### Instructions for the task
Among the entries below, please repeat exactly and only the lines from the line containing "This screenshot has width=727, height=583." to the line containing "960x368 pixels.", both lines included.

### Collected data entries
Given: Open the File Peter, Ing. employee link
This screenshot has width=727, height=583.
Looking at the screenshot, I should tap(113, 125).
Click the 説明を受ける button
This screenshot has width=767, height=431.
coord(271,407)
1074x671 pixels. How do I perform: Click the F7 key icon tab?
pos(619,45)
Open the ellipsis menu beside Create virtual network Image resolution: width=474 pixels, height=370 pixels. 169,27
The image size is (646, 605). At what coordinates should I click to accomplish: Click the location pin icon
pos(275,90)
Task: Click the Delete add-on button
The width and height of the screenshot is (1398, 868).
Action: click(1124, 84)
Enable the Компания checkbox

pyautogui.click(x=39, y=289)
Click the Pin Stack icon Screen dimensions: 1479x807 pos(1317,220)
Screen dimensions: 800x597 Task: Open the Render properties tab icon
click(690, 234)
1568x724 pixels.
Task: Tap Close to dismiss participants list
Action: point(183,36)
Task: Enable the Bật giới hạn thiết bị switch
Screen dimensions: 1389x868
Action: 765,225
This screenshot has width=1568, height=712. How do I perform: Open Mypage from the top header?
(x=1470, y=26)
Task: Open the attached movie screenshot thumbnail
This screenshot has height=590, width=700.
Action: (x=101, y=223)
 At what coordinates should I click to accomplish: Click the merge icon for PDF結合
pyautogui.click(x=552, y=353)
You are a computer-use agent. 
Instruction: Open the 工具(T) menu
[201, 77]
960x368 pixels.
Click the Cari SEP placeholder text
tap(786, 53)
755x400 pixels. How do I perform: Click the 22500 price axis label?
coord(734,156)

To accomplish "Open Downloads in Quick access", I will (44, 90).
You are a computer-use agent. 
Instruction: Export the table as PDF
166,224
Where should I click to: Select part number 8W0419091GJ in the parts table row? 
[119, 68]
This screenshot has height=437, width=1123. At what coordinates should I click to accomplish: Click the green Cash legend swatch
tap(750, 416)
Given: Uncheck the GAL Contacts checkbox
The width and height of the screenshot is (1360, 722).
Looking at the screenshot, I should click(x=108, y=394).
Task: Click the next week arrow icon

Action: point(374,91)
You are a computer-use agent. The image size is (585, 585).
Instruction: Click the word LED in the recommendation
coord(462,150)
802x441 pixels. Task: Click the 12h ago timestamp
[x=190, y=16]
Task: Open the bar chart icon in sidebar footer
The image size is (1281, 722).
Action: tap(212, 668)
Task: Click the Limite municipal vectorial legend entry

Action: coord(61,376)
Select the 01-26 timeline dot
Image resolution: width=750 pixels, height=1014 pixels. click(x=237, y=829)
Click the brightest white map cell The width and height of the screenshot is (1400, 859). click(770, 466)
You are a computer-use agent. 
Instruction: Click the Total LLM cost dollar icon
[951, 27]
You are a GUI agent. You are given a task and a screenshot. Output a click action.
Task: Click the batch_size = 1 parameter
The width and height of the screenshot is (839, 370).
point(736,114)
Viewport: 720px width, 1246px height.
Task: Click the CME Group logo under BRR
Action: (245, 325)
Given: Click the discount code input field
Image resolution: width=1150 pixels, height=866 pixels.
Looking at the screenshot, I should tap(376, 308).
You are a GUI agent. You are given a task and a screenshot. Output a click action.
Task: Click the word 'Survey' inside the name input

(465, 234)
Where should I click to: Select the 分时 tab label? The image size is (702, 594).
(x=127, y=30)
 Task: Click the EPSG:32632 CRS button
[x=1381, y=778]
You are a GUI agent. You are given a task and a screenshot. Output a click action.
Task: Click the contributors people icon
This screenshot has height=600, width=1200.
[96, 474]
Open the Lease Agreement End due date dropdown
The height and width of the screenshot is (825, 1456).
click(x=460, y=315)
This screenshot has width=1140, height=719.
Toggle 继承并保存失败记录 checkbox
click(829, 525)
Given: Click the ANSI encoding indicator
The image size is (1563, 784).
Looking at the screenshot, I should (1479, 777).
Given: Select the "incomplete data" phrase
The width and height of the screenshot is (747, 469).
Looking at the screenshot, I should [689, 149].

### Answer for the task
This screenshot has width=727, height=583.
Looking at the screenshot, I should tap(113, 125).
Click the 説明を受ける button
This screenshot has width=767, height=431.
coord(271,407)
1074x671 pixels. How do I perform: Click the F7 key icon tab?
pos(619,45)
Open the ellipsis menu beside Create virtual network Image resolution: width=474 pixels, height=370 pixels. 169,27
The image size is (646, 605). At what coordinates should I click to accomplish: Click the location pin icon
pos(275,90)
Task: Click the Delete add-on button
The width and height of the screenshot is (1398, 868).
Action: click(1124, 84)
Enable the Компания checkbox

pyautogui.click(x=39, y=289)
Click the Pin Stack icon Screen dimensions: 1479x807 pos(1317,220)
Screen dimensions: 800x597 Task: Open the Render properties tab icon
click(690, 234)
1568x724 pixels.
Task: Tap Close to dismiss participants list
Action: point(183,36)
Task: Enable the Bật giới hạn thiết bị switch
Screen dimensions: 1389x868
Action: 765,225
This screenshot has width=1568, height=712. How do I perform: Open Mypage from the top header?
(x=1470, y=26)
Task: Open the attached movie screenshot thumbnail
This screenshot has height=590, width=700.
Action: (x=101, y=223)
 At what coordinates should I click to accomplish: Click the merge icon for PDF結合
pyautogui.click(x=552, y=353)
You are a computer-use agent. 
Instruction: Open the 工具(T) menu
[201, 77]
960x368 pixels.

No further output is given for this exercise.